A friend of mine (thanks, Jess!) posted a link to this video last week, and it’s just too cool not to share. It’s a short excerpt from the BBC series Life, written and narrated by the great David Attenborough. The series is produced by the same folks who created the amazing Planet Earth series in 2006, and it shows – the cinematography is stunning!

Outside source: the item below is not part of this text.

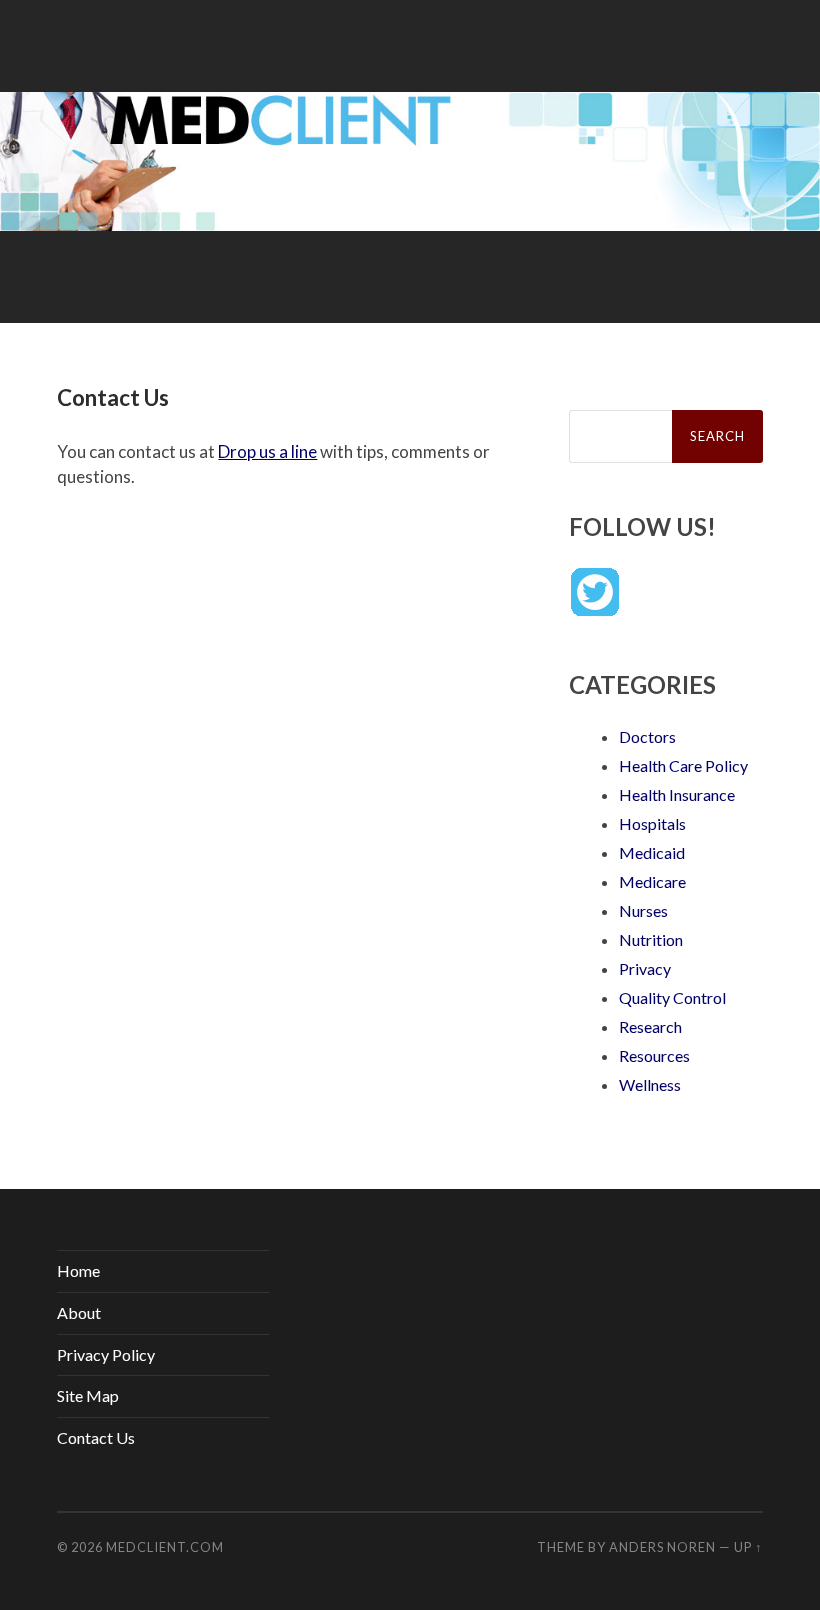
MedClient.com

In this clip, time-lapse photography is used to show the profusion of animals living on the seafloor in Antarctica’s McMurdo Sound. Here, 10-foot nemertean worms, multi-colored sea stars, urchins, and other invertebrates teem in slow motion. Time-lapse photography allows the filmmakers to portray these creatures’ lives at a less alien pace, revealing their remarkable natural history in a way that the human visual system simply can’t appreciate in real time. Time-lapse certainly isn’t a new technique, but most time-lapse sequences I’ve seen are quite static, whereas these sequences use slow pans and zooms that make the shots much more dynamic. My favorite sequence begins about 30 seconds into the clip, where the camera is shooting down onto the seafloor. I can only imagine the difficulty of orchestrating some of these shots!
Life makes its US debut on March 21 on the Discovery Channel. Oprah Winfrey will be narrating the US release of this series. I’m a bit disappointed by this – I’m sure Oprah will do a good job with it, but there is only one Sir David!